**PROMPT**
Carry on the passage about Grace Hopper's work on the Harvard Mark I, picking up after its final sentence.

--- SELECTED EXTRACT ---

Lt. j.g. Hopper was ordered to Harvard University as a programmer of the Mark I, the first large-scale computer. She served under Commander Howard Aiken, the visionary behind Mark-I. He was tough man, with high standards. Arriving late the first day, Grace was treated to a harsh dressing down and ordered to provide the interpolation coefficients for the arc tangent the following Thursday. Ever perseverant, Hopper did not crumble beneath Aiken’s strong-arm tactics. She believed in him and his work, becoming unquestioningly loyal.
The Mark-I provided an entire new world for Grace’s insatiable curiosity. Grace became a programmer. The Mark-I required human transcription and imputation of codes. The numbers, aiming tables for various conditions of Naval weapons, required the team at Harvard often worked 24 hours straight. Harvard rented the Mark-I to the Navy for $800 a month; ironically this was Grace’s starting annual pay at Vassar just a few short years before. Working with the Mark-I and its team was a very rewarding part of Grace’s life and paved the way for her lifelong love affair with computers, programming, and the Navy.

--- DATA BLOCK ---

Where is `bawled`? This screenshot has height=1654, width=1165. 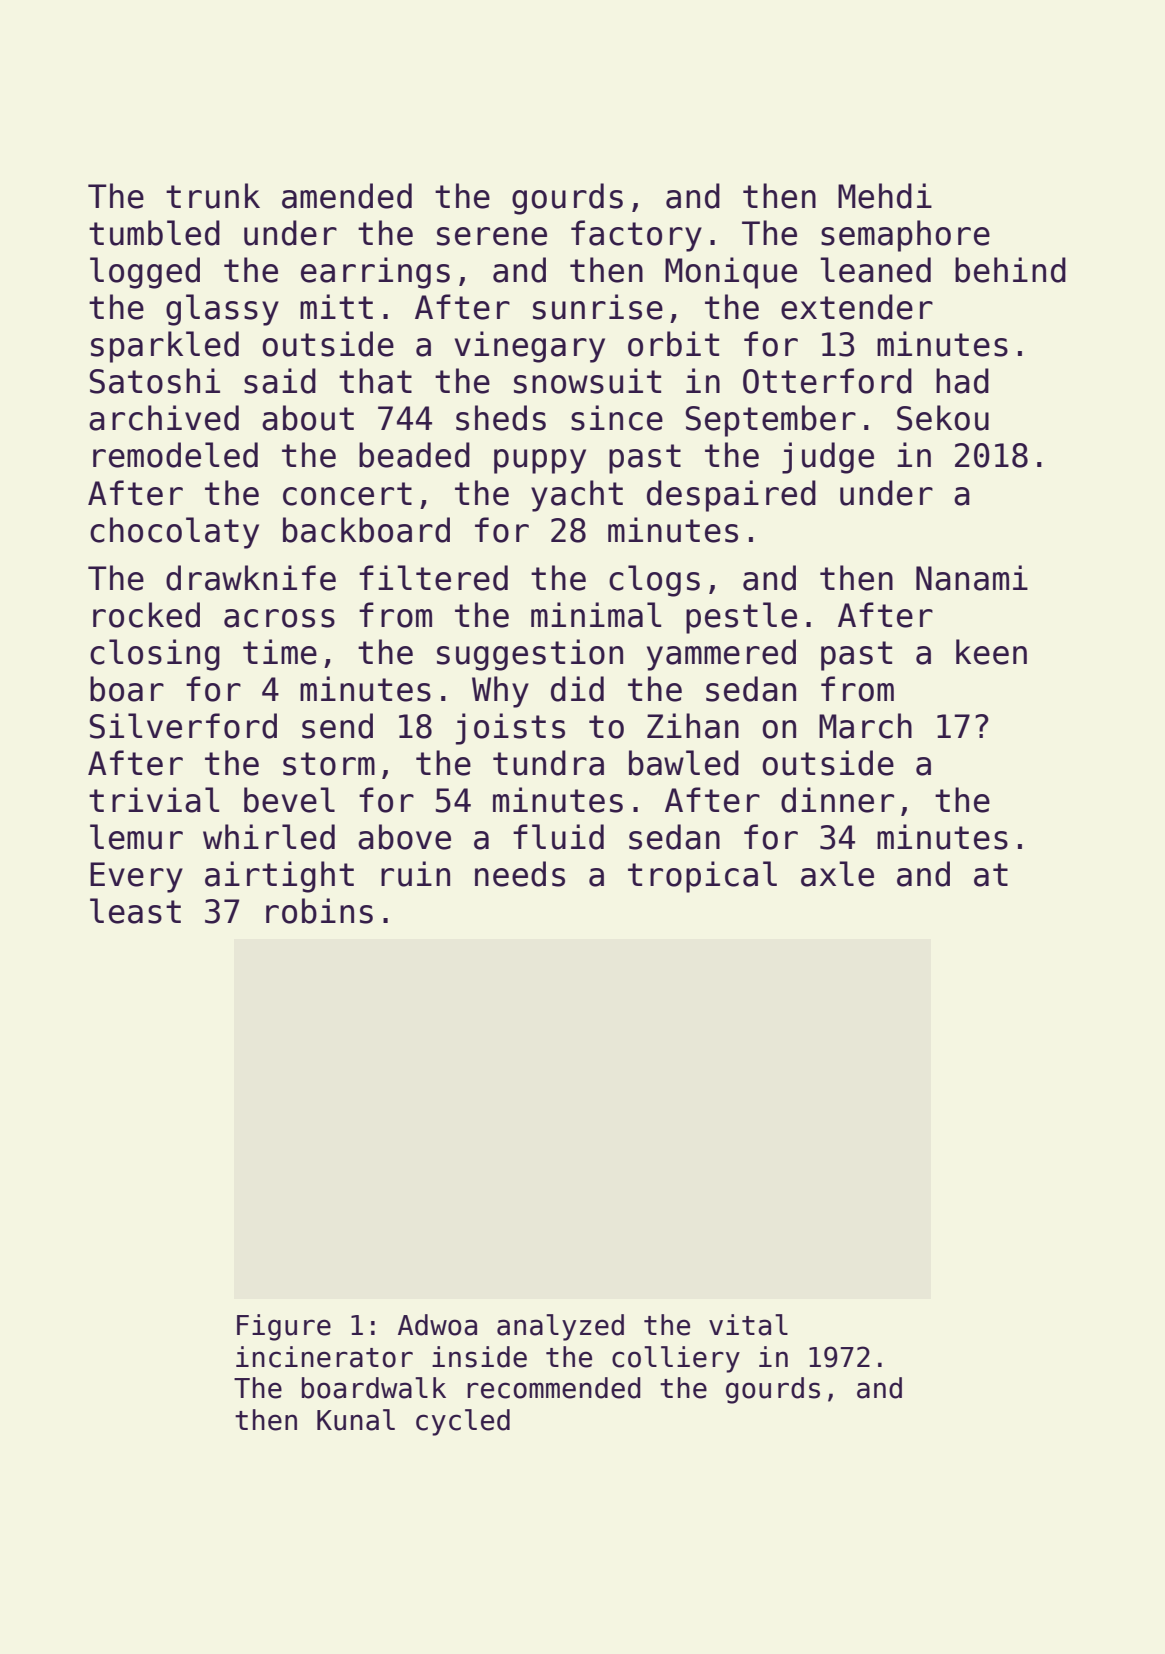
bawled is located at coordinates (684, 763).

---

**RESPONSE TO THE TASK**
After the war, Lt. Hopper was released from active duty and placed on reserve. She took a position with Eckert-Mauchley Computer Company, EMCC. (E=MC ?). She began work on what would be the BINAC, a computer with a true stored program. The BINAC was programmed in octal. To speed up her work, Grace taught herself to add, subtract, multiply, and divide in octal. This talent played havoc with her checkbook. Realizing that she could not work in octal and live in decimal, Grace decided to make the computer work for her. This revolution would later become programming, as many of us know it today, making the computer work in our language.
EMCC was bought by Remington Rand, and then merged with Sperry Corporation. Grace Hopper remained through it all. The BINAC led to the UNIVAC. It was a system that used compilers, translators for mathematical and machine code. (Grace Hopper invented the word compilers, but not computer “bug”, which is often attributed to her.) These compilers worked as subroutines, enabling programmers to call up long codes with three letter names. Facing much criticism, Grace Hopper began her next project, compiler B-0 or the “FLOW-MATIC.”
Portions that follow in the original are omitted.